Bud had dropped down on a step of the stile that led from the road to the yard. His heavy lidded eyes were full of weariness and pain. His limp arm sagged but he said slowly:
"Thet's why I run away, Mr. Brent. I had to. Two of us couldn't cross thar without goin' slow—and I couldn't let them saddle-bags git lost."
"So ye couldn't be quite sure who you could trust," repeated Halloway. "I hopes ye knows now."
But Brent, watching the light in the great fellow's eyes did not miss their hungry gleam and in a low voice he said, "Jack, I'm not sure yet."
CHAPTER XIII
The conspiracy fathered by Lute Brown and Jase Mallows had its inception in a small coterie whose ambitions had been stirred to avarice by the bait of sharing among them a sum of over four thousand dollars. Ramifications of detail had necessitated the use of a larger force; a force so large, indeed, that anything like an equal distribution of booty would have intolerably eaten into the profits of the principals. Therefore the rank and file of employes were merely mercenaries, working for a flat wage.

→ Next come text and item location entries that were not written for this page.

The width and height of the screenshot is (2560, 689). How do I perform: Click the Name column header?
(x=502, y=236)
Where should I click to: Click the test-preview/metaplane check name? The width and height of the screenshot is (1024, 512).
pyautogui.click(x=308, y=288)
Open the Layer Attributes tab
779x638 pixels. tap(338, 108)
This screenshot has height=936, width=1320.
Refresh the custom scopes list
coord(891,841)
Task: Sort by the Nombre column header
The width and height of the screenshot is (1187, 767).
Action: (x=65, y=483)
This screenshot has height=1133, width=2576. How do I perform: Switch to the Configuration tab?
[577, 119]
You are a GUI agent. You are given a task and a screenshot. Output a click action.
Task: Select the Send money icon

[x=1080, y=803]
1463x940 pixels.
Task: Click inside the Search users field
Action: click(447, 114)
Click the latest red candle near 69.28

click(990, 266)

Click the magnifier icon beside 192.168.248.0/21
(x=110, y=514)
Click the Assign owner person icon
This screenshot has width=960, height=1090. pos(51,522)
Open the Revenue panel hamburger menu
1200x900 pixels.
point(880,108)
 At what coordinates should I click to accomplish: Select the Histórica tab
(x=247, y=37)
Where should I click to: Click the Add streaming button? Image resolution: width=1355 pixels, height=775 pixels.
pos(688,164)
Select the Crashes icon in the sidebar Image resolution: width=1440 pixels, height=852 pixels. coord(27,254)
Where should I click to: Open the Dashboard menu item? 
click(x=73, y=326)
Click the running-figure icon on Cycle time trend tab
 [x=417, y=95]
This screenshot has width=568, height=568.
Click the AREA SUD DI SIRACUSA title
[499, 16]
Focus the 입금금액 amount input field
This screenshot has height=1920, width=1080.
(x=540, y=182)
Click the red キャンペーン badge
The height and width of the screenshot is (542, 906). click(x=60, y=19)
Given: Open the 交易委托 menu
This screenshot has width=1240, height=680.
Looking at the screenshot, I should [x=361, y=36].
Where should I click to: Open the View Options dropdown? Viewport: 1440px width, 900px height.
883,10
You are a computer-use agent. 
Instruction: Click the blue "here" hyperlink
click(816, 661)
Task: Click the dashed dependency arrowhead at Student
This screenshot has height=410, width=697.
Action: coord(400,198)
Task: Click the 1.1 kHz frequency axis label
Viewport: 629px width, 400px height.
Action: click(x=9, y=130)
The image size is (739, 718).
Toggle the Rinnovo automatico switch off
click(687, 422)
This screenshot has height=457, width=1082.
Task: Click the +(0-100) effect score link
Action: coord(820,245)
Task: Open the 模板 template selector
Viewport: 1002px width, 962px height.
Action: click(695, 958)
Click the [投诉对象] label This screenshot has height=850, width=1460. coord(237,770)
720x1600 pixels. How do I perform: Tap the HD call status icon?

But in such an enterprise the danger of mutiny always looms large and the bludgeon of blackmail lies ready to the hand of the mutineer. Therefore the actual handling of the money had been a matter of extreme care to Lute and those in his closest confidence. When the leader had taken most of his men out of the mine he had led away those of whom he had felt least sure—and had left the saddle-bags to the custody of the supposedly reliable minority. His estimate had been seventy-five per cent accurate. One only of the four was untrustworthy.
Lute himself had designated the custodian of the treasure and had fixed a rendezvous at a long abandoned and decaying cabin in a remote and thicketed locality. Shortly before dawn Lute arrived there, unaccompanied and expecting to find his man awaiting him. But complications had developed. When the quartette that left the mine last held a hurried conference outside, the squad leader explained that the very essence of precaution now lay in their separating and seeking individual cover.
Two of them concurred but the fellow who had attacked Alexander had become insurgent through drink, chagrin and cupidity.